Altogether, the requirements of Assumption 3 are satisfied, and thus Proposition 1 (see Appendix C) yields the existence of an adjoint state.
Remark 6.
Note that assuming more regularity of the adjoint states, for instance,
$Z=Y$
, we may establish the strong formulation of the adjoint system given by
\begin{align} \xi ^{\prime}_{x_i}(t) = & \frac{\sigma _1}{N} (x_{i}(t) - x_{i}^{data}(t)) + \frac{1}{N} \sum _{\substack{j=1\\j\neq i}}^{N}\biggl (M(v_i,v_j)d_{x_i}K(x_i,x_j)\biggr )^T(\xi _{v_i}(t) - \xi _{v_j}(t)), \nonumber \\ \xi ^{\prime}_{v_i}(t) = &-\xi _{x_i}(t) + \tau \xi _{v_i}(t) - \frac{1}{N} \sum _{\substack{j=1\\j\neq i}}^{N} d_{v_i} M^*(v_i,v_j)K(x_i,x_j) \xi _{v_i}(t) \nonumber \\ &- \frac{1}{N} \sum _{\substack{j=1\\j\neq i}}^{N} d_{v_i} M^*(v_j(t),v_i(t))K(x_j(t),x_i(t)) \xi _{v_j}(t)& \end{align}
supplemented with the terminal conditions
$ \xi _{x_i}(T) =0, \ \xi _{v_i}(T) =0.$
The strong form will be employed for the numerical results in Section
4
.
3.2.3. Gradient of the reduced cost functional
To minimize the objective function we aim to apply a gradient descent algorithm.
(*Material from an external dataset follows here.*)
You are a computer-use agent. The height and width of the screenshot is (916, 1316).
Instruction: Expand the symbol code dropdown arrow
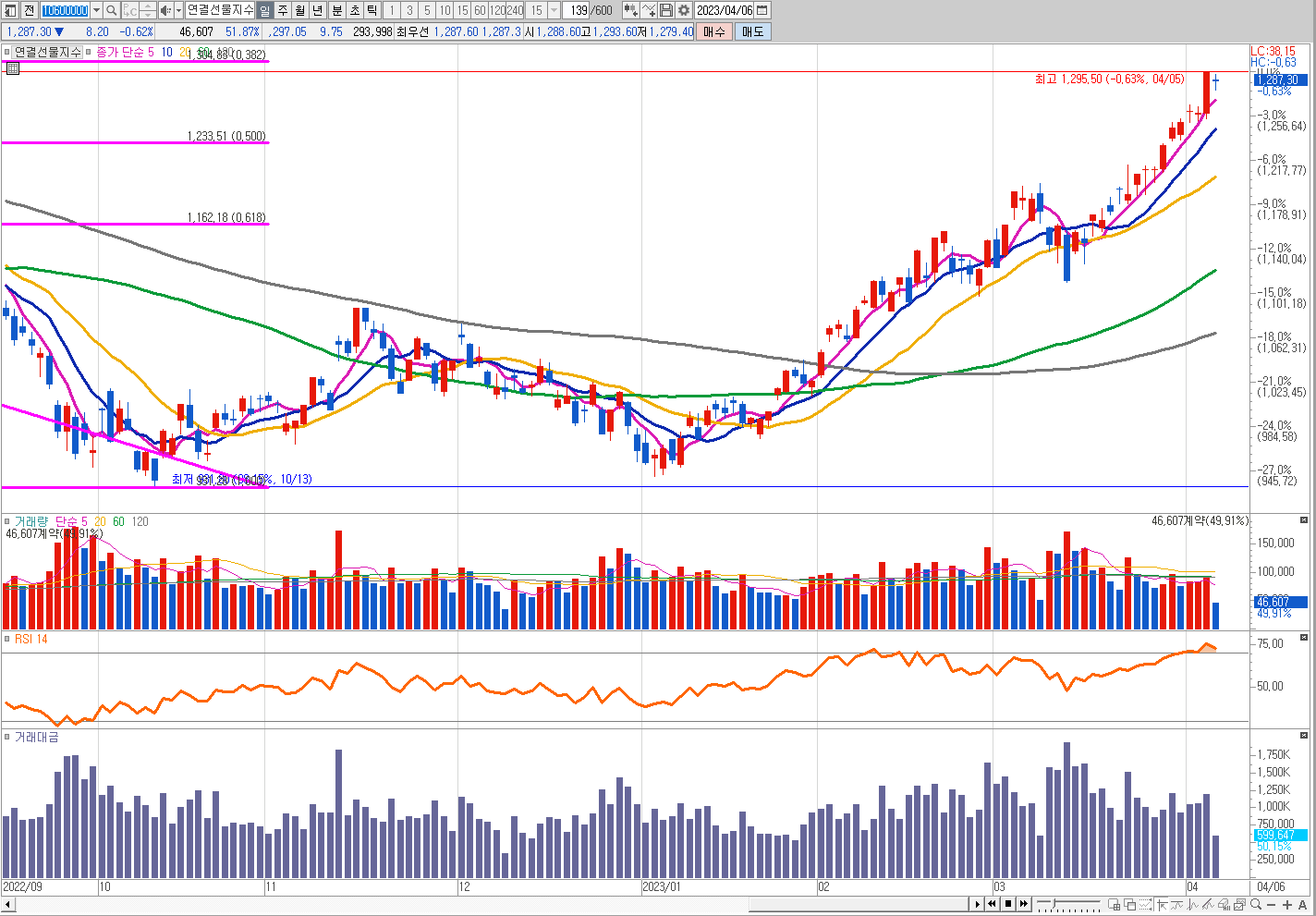[97, 10]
In order to determine the gradient, we define the control-to-state operator
$ \mathcal{F}\,:\, U \rightarrow Y$
, and introduce the reduced cost functional as
$\hat{J}(u)\,:\!=\, J(\mathcal{F}(u), u)$
. Using
$e(y,u) = 0$
, we obtain
\begin{equation*} 0=d_{y}e(\mathcal {F}(u), u)[d\mathcal {F}(u)] + d_{u} e(\mathcal {F}(u),u). \end{equation*}
Taking the derivative of the Lagrangian with respect to the state
$y$
, we get
\begin{equation*} d_{y}e(y,u)^{*}\xi = -d_{y}J(y,u). \end{equation*}
With these, we can compute the Gâteaux derivative of the reduced cost functional in the direction
$h_{u} \in U$
, and obtain
\begin{align*} d\hat{J}(u)[h_{u}] &= \langle d_{y}J(y,u), d\mathcal{F}(u)[h_{u}] \rangle + \langle d_{u}J(y,u),h_{u}\rangle \\ &= \langle d_{u}e(y,u)^{*}\xi, h_{u} \rangle + \langle d_{u}J(y,u), h_{u}\rangle = d_{u}\mathcal{L}(y,u,\xi )[h_u].& \end{align*}
Note that we have already computed
$ d_{u}J(y,u)$
in Section 3.2.1. This allows us to identify the gradient of the reduced cost functional as
\begin{align} \nabla \hat{J}(u) = \sigma _2 (u -u_{ref}) -\int _{0}^{T} \sum _{i} \left [d_{u} F(y_i,u)\right ]^T \xi _{v_i}(t)dt. \end{align}
4. Calibration algorithm and results
To calibrate the control parameters we use real data from the BaSiGo experiment carried out in Düsseldorf in 2013 [Reference Cao, Seyfried, Zhang, Holl and Song6, 25]. In the following, we denote the trajectories from experimental data by
$x_{i}^{\text{data}}\,:\,[0,T] \rightarrow \mathbb{R}^2,{i=1\dots N}.$
For the corridor case, we take the data from file ”bi_corr_400_a_02.txt” in [25]. These show the positions of the pedestrians in the domain
$\Omega = [{-}6, 6]\times [0, 4.2],$
over time
$t \in [0, 150]$
seconds. For the crossing case, we take the data from file “CROSSING_90_E_2.txt” in [25]. This file provides the positions of the pedestrians in the crossing corridors
$\Omega ={([{-}5, 5]\times [{-}1.5, 2])\cap ([{-}1.2, 2]\times [{-}5, 5])},$
over time
$t \in [0, 283]$
seconds. However, in the calibration algorithm, we use only 8-second intervals for both scenarios. In this way we can extract several batches from one movie and are computationally efficient. Moreover, once the model deviates from the data, cost will accumulate over time. By working with small time intervals this error is reduced. However, we also tested longer simulations times which led to similar results.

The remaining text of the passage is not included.